Daß der Versuch der SPD, mit Populismus-Parolen aus rechtem Fundus Wahlkampf zu machen, keinen Erfolg verspricht, läßt sich unschwer nachweisen. Fast immer stärkten in den vergangenen Jahren rechte Parolen aus linken Mündern nur die Parteien des rechten Randes. Ob bei der Bremer Bürgerschaftswahl 1991, der Europawahl 1994 oder der Landtagswahl in Baden-Württemberg – die rechten Parteien mußten nur ernten, was die SPD gesät hatte. Bestimmen „Law and order“-Themen die Diskussion, wird am Wahltag das Original der Fälschung vorgezogen. Stets galt: Wer „Republikaner“-Parolen nachmacht oder nachgemachte „Republikaner“-Parolen an den Stammtisch bringt, wird mit Stimmentzug nicht unter fünf Prozent bestraft.

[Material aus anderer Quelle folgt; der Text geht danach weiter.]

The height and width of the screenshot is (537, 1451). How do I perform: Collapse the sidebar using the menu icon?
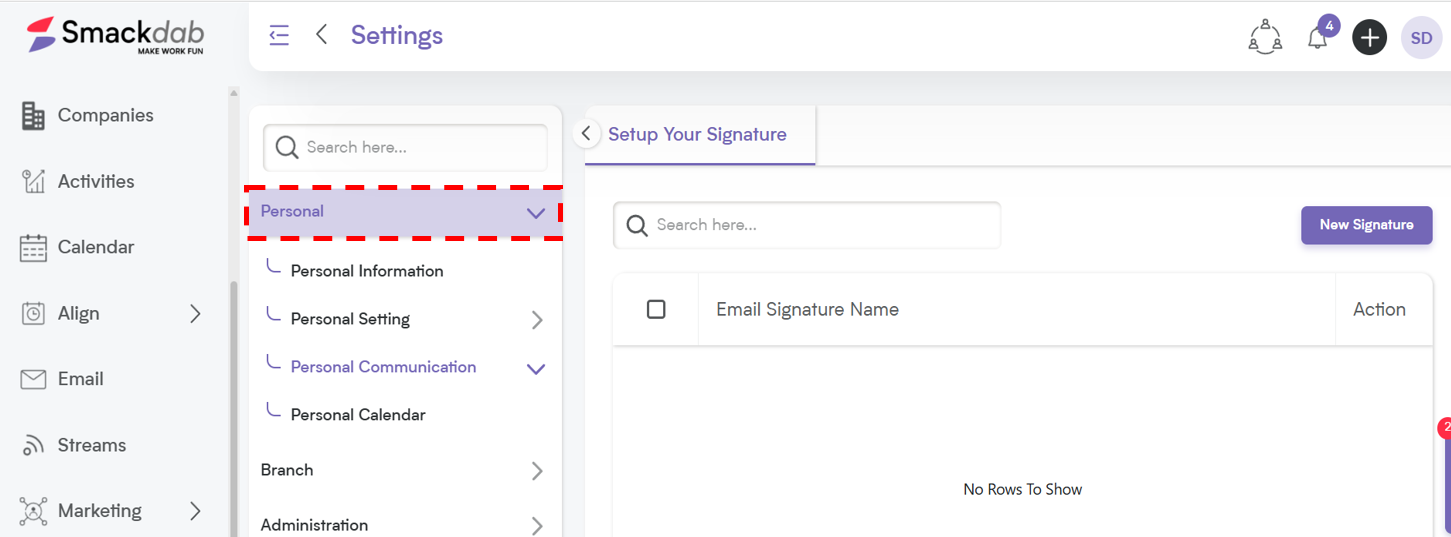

Brächten sich die Sozis mit ihrem Getöse nur um ein paar Prozente, man könnte zur Tagesordnung übergehen. Doch der Populismus der Schröders und Voscheraus macht rechtes Politikverständnis erst hoffähig. Die dem „gesunden Volksempfinden“ nachempfundenen Lösungsansätze entwickeln am Stammtisch selbstverstärkende Wirkungen.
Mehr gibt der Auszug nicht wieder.